Dolezal zementiert mit ihrem Passing eher rassische Kategorien, als diese aufzuheben, denn sie hat sich mit ihrer Autobiografie eine Geschichte von Missbrauch und Diskriminierung zurechtgelegt, die klassischen weißen Stereotypen über schwarzes Familienleben entspricht (mit einigen kuriosen native american indian Einsprengseln, wie ihrem angeblichen Leben als Kind in einem Tipi). So sei sie in einer Atmosphäre von Missbrauch aufgewachsen und später von ihrem Ehemann geschlagen worden, und hätte sich dann als single mom tapfer durchgebracht, bis sie schliesslich als Bürgerrechtlerin und Dozentin für African American Studies Erfolg hatte.

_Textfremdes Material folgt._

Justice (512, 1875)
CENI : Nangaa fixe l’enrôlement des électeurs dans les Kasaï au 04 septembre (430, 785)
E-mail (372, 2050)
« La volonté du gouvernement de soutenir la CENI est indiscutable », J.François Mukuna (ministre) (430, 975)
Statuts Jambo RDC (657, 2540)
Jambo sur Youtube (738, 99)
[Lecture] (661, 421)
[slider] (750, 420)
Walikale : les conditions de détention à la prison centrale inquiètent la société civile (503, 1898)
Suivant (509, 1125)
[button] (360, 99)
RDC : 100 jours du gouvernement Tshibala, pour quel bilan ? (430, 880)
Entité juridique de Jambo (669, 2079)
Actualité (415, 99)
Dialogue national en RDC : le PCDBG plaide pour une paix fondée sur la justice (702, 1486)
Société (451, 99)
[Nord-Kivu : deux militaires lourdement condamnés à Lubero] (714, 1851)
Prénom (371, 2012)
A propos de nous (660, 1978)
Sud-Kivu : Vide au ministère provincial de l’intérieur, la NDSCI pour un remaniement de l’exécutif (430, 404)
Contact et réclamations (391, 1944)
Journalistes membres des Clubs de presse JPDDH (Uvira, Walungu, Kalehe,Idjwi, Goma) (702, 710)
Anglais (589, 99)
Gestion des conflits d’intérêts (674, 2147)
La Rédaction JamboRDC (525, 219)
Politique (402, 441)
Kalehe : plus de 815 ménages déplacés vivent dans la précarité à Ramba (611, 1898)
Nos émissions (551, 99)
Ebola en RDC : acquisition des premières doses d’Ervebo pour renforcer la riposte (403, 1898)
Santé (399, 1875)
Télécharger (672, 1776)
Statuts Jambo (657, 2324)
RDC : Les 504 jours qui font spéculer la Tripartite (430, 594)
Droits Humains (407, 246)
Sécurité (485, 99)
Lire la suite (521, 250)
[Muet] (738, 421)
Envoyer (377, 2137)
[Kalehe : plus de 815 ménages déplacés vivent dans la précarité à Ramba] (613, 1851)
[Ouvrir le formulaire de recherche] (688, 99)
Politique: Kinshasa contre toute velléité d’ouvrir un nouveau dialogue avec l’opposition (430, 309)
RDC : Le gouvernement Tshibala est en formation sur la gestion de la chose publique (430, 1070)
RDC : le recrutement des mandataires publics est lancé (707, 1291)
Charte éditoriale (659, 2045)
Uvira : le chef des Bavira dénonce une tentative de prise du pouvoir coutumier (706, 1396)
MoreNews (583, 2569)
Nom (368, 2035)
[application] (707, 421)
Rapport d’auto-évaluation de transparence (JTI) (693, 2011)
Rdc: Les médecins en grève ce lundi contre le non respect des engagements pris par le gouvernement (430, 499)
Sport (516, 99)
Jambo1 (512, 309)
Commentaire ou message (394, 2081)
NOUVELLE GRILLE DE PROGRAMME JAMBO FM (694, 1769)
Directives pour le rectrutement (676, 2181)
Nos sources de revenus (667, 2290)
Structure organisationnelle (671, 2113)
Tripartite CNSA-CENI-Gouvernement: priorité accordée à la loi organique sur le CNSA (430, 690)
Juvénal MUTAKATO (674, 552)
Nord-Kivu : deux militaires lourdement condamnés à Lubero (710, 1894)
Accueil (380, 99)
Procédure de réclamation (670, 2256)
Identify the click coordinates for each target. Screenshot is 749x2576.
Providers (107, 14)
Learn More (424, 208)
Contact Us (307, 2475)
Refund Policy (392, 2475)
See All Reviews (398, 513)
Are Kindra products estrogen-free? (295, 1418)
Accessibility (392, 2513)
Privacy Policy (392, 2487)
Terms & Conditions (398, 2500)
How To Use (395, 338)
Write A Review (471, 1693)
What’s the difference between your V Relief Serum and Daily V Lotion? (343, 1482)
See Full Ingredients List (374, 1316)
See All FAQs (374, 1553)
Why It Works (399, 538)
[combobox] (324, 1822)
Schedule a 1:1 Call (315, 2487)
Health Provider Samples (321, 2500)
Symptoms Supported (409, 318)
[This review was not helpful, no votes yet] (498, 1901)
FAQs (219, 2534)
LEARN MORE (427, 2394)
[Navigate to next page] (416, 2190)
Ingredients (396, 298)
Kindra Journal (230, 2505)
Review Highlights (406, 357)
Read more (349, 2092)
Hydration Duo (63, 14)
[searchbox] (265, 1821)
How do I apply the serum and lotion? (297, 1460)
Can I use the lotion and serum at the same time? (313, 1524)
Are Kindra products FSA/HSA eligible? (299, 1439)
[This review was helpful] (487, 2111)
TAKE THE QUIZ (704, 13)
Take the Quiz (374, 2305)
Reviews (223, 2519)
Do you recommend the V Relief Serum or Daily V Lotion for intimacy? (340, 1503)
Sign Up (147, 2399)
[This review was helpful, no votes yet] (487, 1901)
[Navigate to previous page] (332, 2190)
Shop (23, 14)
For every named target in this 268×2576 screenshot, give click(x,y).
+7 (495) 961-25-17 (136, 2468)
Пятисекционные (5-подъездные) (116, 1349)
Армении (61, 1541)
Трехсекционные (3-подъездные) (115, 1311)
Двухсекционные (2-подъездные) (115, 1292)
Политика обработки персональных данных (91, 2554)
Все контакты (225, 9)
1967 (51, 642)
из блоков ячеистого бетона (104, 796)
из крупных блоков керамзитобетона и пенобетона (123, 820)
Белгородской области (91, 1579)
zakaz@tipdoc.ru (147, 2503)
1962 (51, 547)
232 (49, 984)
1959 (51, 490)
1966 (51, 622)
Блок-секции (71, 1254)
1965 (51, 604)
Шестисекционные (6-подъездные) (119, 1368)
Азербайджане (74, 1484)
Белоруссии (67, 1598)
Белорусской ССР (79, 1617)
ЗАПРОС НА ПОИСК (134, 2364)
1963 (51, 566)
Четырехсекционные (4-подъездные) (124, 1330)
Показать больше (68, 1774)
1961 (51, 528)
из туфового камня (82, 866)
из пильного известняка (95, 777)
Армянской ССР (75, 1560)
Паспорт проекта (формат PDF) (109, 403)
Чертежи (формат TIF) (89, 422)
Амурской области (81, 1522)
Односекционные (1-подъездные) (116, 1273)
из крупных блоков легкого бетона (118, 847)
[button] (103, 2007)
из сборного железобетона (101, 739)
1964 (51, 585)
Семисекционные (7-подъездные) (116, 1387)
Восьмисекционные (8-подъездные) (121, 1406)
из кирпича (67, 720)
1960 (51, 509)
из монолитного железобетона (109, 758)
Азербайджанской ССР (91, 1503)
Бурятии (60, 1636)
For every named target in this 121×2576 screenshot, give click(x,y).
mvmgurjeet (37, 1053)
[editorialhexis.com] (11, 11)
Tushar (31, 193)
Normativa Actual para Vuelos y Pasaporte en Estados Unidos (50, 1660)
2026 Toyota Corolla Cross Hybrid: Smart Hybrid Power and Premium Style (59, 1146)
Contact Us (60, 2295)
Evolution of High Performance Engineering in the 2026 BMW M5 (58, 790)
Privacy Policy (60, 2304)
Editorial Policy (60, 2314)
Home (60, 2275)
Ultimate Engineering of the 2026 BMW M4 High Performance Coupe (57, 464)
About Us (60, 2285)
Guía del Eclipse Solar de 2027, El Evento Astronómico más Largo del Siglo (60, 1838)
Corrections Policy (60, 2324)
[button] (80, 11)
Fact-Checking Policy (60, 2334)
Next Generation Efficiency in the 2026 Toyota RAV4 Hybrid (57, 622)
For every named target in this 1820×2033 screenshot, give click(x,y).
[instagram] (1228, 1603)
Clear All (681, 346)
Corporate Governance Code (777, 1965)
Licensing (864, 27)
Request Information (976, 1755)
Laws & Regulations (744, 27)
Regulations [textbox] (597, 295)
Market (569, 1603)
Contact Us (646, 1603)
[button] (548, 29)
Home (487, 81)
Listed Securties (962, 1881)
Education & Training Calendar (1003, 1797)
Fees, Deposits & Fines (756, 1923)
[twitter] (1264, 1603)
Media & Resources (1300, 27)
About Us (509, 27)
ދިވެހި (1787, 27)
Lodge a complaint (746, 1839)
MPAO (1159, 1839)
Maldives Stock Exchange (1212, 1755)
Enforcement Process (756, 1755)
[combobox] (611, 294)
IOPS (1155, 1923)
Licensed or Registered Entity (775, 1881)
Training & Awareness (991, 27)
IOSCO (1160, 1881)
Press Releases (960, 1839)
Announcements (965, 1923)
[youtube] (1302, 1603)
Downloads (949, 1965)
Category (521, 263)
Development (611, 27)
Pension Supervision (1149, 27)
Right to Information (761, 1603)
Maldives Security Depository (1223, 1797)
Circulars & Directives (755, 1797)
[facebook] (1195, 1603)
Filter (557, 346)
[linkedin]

Rachel Dolezal an einer Modeschau; Quelle: .thebritishblacklist.com
So sieht Osamudia James, Professorin an der juristischen Fakultät der Universität Miami, Rachel Dolezals Auftreten denn auch in der Tradition des Black Facing, als eine Kostümierung mit Dreadlooks, knallig lackierten Fingernägeln und auffälligem Schmuck. Sie schreibt: “Not every black person has grown up poor, witnessed a cross burning, or actively joined (much less headed) a civil rights organization. Rather, the experience of blackness more often includes subtle, but more indelible, phenomena”. Dazu gehörten die rassistischen Narrative von schwarzer Inferiorität (während Rachel Dolezal als weißes Kind ja genau die umgekehrten Geschichten fragloser weißer Überlegenheit gehört haben dürfte), Frustrationen darüber, in einer Gesellschaft aufzuwachsen, in der Zusammenhänge weißer Überlegenheit mit Gender- und Klassenfragen nicht auf dem Lehrplan stünden, aber auch die Arbeit und Sorge schwarzer „caregivers“, die den ihnen anvertrauten Kindern Stärke und Stolz, trotz aller Kämpfe in einer nach wie vor rassistischen Gesellschaft vermitteln würden.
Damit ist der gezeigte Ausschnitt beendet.